Ethan looked up. Marcus Hale had approached silently with his arms crossed as his gaze was heavy on both of them. Evelyn straightened, almost defensive.
"Marcus," Ethan said. "How much did you hear?"
"Enough," Marcus replied, stepping closer. He picked up one of the files skimming through it then set it back down. "Disappearing people, no evidence, no witnesses. I've seen a dozen of these in my career."
"And?" Ethan asked.
"Most of them lead to nowhere and evidence dries up fast. You could chase ghosts for months, and the trail won't get warmer."
Evelyn bristled. "So you'd just let it go? People are gone, Marcus."
Marcus turned his gaze on her, calm but unyielding. "You're not wrong. But police work isn't about chasing every whisper. It's about fighting the battles you can win"
Ethan frowned. "So you're saying ignore it?"
Marcus sighed, looking at Ethan now. "I'm saying weigh it carefully. Don't let obsession pull you into a black hole. There are hundreds of cases, all screaming for attention. You dive too deep into the shadows, you'll drown before you help anyone."
The words weren't lazy or dismissive. They carried weight, the tone of a man who had learned through bitter experience.
But Ethan's chest tightened anyway. The nightmare of his sister flashed behind his eyes. The smirk of a killer walking free. He clenched his fists under the desk.
"With respect, Marcus," Ethan said slowly, "if we look away because it's difficult, then justice fails before it even begins. These people deserve someone chasing the shadows. Even if it's me."

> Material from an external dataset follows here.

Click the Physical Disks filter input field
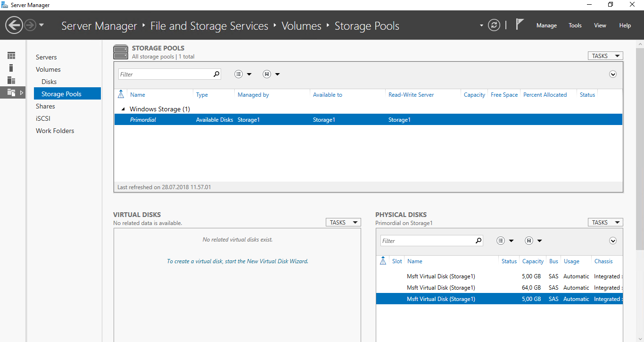 coord(427,241)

A long silence stretched. Marcus studied him, his gaze sharp as if trying to see into Ethan's very bones. Then he sighed, rubbing the bridge of his nose.
"You've got fire, kid and I won't put it out. But remember son, Fire burns what it touches. Even you."

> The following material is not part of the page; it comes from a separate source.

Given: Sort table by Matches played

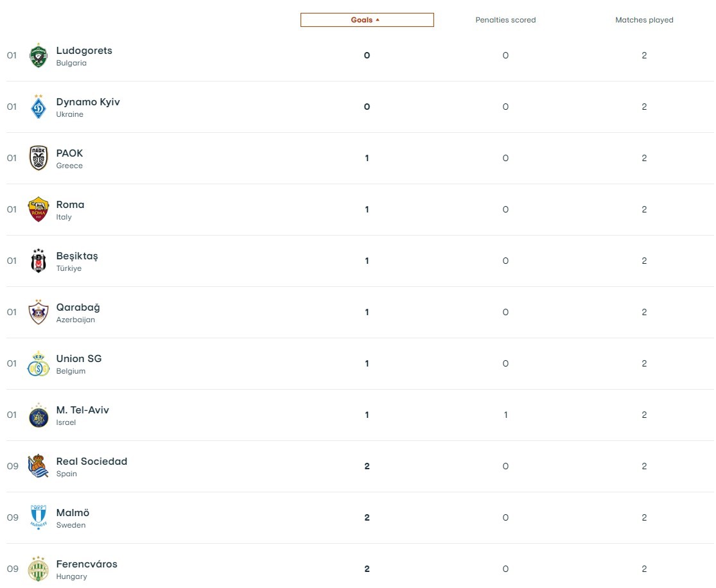Looking at the screenshot, I should [644, 20].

He turned and walked away, leaving the weight of his words behind.
Evelyn leaned closer, whispering, "What does he mean by that?"

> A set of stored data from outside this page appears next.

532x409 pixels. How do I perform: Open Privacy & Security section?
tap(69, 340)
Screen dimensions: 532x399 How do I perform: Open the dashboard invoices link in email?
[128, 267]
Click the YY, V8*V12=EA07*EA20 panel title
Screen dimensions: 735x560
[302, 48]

Ethan shook his head. "Marcus has his own rules or whatever. That guy believes in proficiency. Would rather spend time on something 'real' rather than chasing a shadow. I can't do that."
He gathered the papers, stacking them neatly. "You're right, Evelyn. There's something here. And I'm going to find out what."
Her expression softened expressed her relief mingled with worrying . "I knew you'd listen."
Ethan slipped the files into a folder, his jaw set.
People vanish without a trace. No footprints. No signs. Just gone.
He could already feel it in his gut that this wasn't an ordinary case. It was the beginning of something darker. And if the others wouldn't dig then he would.
Without any hesitation Ethan drove a car to southwick district with Evelyn. Time is the essence here. An extra person could go missing.